• _EXTRAIT DU TEXTE_
Lorsqu’en 1913, la rupture avec Jung est consommée, Freud se replonge aussitôt dans sa culture d’appartenance et se confronte, solitaire, avec la figure de Moïse. C’est à cette époque, en effet, qu’il rédige le Moïse de Michel-Ange, qu’il venait admirer régulièrement à Rome depuis plus de dix ans. C’est aussi à cette époque que nous trouvons pour la première fois de longues citations bibliques explicites, avec la référence précise. Ainsi ajoute-t-il à une note de la Traumdeutung un passage de Esaïe 29, 8 : « Comme celui qui a faim rêve qu’il mange, puis s’éveille l’âme vide, et comme celui qui a soif rêve qu’il boit, puis s’éveille épuisé et languissant… » Dans son Moïse, il cite longuement l’Exode 32, et ajoute entre parenthèses : « (Je demande pardon de me servir d’une manière anachronique de la réduction de Luther) ». Ne s’adresse-t-il pas là, en s’excusant, à son père capable, lui, de lire le texte sacré directement dans la langue originale ?

Le Jugement de Salomon dans le neuvième chapitre de Psychologie des masses et analyse du moi ou les dix commandemants commentés tout au long du Malaise dans la civilisation sont deux exemples parmi les centaines qui se trouvent, cachés ou dévoilés, dans son œuvre et la correspondance qui nous est connue. Freud a bien lu, et aimé, l’histoire biblique; du Talmud par contre, nulle trace. Par rapport à l’orthodoxie juive et sa tradition savante, Freud reconnaît sa « part d’inculture » (dieses Stück meiner Unbildung) ; il a choisi, lui, à la fois une assimilation intellectuelle à la culture occidentale et un attachement émotionnel intense, mais essentiellement intime, à la mémoire juive.

S’il fallait situer Freud parmi les divers courants du judaïsme de son temps, c’est au mouvement de la Haskalah – le judaïsme des Lumières – qu’il appartiendrait avec le plus d’évidence. On se rappellera d’ailleurs qu’à partir de 1887 il s’inscrit au B’nai B’rith, association issue elle aussi du mouvement libéral réformé et ouvert à la culture non-juive. Son interrogation, sa fascination pour Moïse révèle également les préoccupations du judaïsme éclairé. Ainsi, Philippson s’interroge-t-il aussi sur l’origine égyptienne du nom de Moïse et fait-il de Moïse, der Mann Moses, un législateur, un conducteur du peuple et comme Freud (peut-être à sa suite), le père idéalisé de la religion mosaïque, effaçant ainsi le véritable père fondateur, le patriarche Abraham.

• _ÉNONCÉ DU PROBLÈME_
Reproduisez à l'identique le passage de l'extrait sur Freud et Moïse qui va de « Le Jugement de » jusqu'à « la mémoire juive. ».

(Entrées de données extraites)

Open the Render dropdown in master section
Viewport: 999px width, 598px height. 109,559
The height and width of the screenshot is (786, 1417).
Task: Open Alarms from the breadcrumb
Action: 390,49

• _SOLUTION DU PROBLÈME_
Le Jugement de Salomon dans le neuvième chapitre de Psychologie des masses et analyse du moi ou les dix commandemants commentés tout au long du Malaise dans la civilisation sont deux exemples parmi les centaines qui se trouvent, cachés ou dévoilés, dans son œuvre et la correspondance qui nous est connue. Freud a bien lu, et aimé, l’histoire biblique; du Talmud par contre, nulle trace. Par rapport à l’orthodoxie juive et sa tradition savante, Freud reconnaît sa « part d’inculture » (dieses Stück meiner Unbildung) ; il a choisi, lui, à la fois une assimilation intellectuelle à la culture occidentale et un attachement émotionnel intense, mais essentiellement intime, à la mémoire juive.